Excerpts from a dataset:
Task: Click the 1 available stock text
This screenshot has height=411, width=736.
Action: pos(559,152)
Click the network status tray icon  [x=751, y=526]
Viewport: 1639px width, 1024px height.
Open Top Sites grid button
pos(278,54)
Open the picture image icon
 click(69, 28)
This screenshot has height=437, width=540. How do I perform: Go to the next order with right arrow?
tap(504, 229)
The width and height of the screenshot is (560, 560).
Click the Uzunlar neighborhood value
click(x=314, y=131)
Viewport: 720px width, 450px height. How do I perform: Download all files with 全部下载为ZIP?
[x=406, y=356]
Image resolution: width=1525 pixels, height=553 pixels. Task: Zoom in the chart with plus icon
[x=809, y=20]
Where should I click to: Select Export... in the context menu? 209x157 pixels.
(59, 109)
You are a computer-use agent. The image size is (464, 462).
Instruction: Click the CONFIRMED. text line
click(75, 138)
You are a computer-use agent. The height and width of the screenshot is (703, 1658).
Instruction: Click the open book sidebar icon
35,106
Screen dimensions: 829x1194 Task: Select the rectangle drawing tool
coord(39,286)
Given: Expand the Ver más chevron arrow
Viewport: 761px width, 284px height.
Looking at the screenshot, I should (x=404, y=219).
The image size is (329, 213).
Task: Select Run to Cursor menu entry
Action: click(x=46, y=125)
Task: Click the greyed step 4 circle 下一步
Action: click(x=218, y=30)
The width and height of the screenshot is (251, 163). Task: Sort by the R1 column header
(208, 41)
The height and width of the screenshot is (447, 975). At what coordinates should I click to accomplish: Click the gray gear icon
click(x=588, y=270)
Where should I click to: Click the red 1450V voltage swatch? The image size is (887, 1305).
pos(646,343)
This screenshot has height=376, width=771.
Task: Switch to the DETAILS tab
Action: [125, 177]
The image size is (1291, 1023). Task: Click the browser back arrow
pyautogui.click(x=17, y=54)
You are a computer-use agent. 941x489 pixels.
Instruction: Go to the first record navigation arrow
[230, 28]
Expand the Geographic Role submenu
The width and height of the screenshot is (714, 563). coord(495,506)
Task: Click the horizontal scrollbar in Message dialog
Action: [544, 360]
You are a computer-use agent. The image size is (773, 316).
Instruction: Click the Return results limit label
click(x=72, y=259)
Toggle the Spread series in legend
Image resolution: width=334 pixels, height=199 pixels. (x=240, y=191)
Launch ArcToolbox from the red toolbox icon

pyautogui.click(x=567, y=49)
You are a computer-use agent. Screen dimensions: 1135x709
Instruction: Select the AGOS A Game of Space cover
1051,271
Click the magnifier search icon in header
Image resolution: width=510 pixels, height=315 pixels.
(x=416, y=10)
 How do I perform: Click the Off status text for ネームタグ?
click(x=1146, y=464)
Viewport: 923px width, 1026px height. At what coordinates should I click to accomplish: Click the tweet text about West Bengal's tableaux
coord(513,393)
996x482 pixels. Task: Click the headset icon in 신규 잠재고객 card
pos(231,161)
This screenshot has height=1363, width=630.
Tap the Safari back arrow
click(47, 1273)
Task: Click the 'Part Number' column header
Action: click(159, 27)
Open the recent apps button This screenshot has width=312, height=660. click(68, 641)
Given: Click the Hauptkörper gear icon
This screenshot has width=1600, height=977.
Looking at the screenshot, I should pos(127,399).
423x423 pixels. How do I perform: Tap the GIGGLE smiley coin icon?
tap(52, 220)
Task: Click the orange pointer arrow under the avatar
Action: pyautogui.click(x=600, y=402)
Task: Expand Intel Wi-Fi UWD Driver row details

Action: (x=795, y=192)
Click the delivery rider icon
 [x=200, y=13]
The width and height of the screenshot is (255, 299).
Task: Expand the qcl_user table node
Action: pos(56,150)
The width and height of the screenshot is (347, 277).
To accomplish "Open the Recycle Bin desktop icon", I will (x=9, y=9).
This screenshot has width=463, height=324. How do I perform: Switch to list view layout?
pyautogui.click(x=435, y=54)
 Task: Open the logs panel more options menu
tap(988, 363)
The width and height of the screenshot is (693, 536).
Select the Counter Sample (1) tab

Problem:
Look through the records and gather every line containing "Given".

Expected output:
Given: Expand the Ver más chevron arrow
Given: Click the Hauptkörper gear icon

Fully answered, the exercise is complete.